Fourmile Citizens Proposal
Colorado
Wild staff approached the Forest Service in September, 1999, requesting
immediate action be taken to protect soil and water resources in the Fourmile
area north of Buena Vista from illegal and inappropriate ORV use.
Colorado Wild found massive amounts of sediment being deposited into wetlands,
Fourmile creek, and the Arkansas River as a result of miles of unauthorized
user-created roads and trails. This April, more than 200 citizens,
mostly from Chaffee County, met in Buena Vista to listen to the BLM and
Forest Service describe how they plan to manage recreation travel on 103,000
acres of public lands north and east of Buena Vista. Three citizen
working groups were formed as a result to develop a citizens management
alternative for the Fourmile Travel Management Plan. Subsequently,
Colorado Wild staff Lisa Philipps and Ben Doon, volunteers, and members
of the Quiet Use Coalition participated in monitoring, mapping and inventorying
the Fourmile area in the summer of 2000.
As part of a diverse citizens group, Colorado Wild this April finalized recommendations for over 200 motorized routes on 103,000 acres of public land in Chaffee County (Fall 2000 Newsletter, pg. 6; Spring 2000, pg. 6). Over half of these routes were “user created”. We worked with ORV user groups to identify numerous routes causing adverse environmental impacts (massive erosion, soil trampling, etc.) and/or routes without significant recreational value. Together we drafted a lengthy Citizen’s Proposal to be included as an Alternative in the forthcoming Travel Management Plan for the area. Collaboratively, we recommended closure on 160 of the 200 routes identified.

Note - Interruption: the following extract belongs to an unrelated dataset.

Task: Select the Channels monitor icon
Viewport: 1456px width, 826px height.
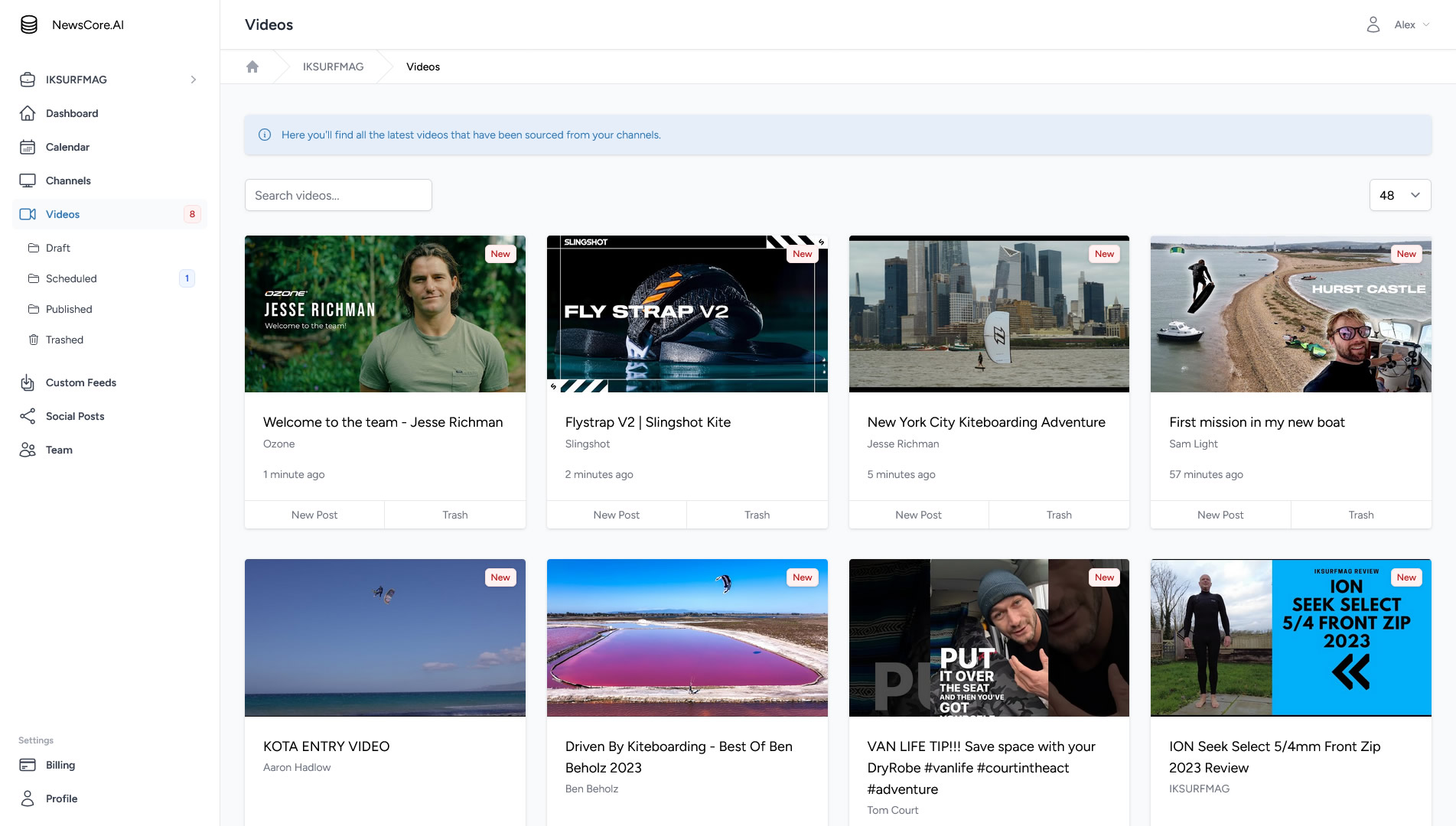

With the ORV groups and the agencies, we were also awarded a $15,000 grant from the State Trails OHV (off highway vehicle) fund to set up road closures, signage, restoration, and a data base for collected inventory information. This is the first time diverse interests of conservationists and ORV users have come together cooperatively to develop a Travel Management Plan with an emphasis on both resource preservation and responsible recreation.
White River National Forest Travelway Inventory Report
The
White
River National Forest experiences more recreational visitation than
any other in Colorado, including tremendous motorized use (snowmobiles
in the winter, off-road vehicles (ORVs) in the summer). Their proliferation
throughout the backcountry is bringing significant ecological impacts to
the forest. As a result, the White River NF has proposed to close
many duplicative, user created, and/or ecologically damaging roads and
trails. Unfortunately, the Forest Service may have less than adequately
inventoried and documented the damage to withstand anticipated ORV
group legal challenges.
Colorado Wild and other conservation groups of the White River Conservation Coalition this winter completed inventory and documentation of 25 motorized routes on the White River National Forest (Fall 2000 Newsletter, pg. 6). We analyzed and quantified the data by resource impacts, recreation values, and Forest Service concerns to create the most scientific, data based method available to support the closure of roads causing ecological damage. We are now finalizing this Travelway Inventory Report for presentation to Forest Service decision makers in concert with the upcoming Travel Management Plan revision there. Additional routes will be added as we collect more field data this summer.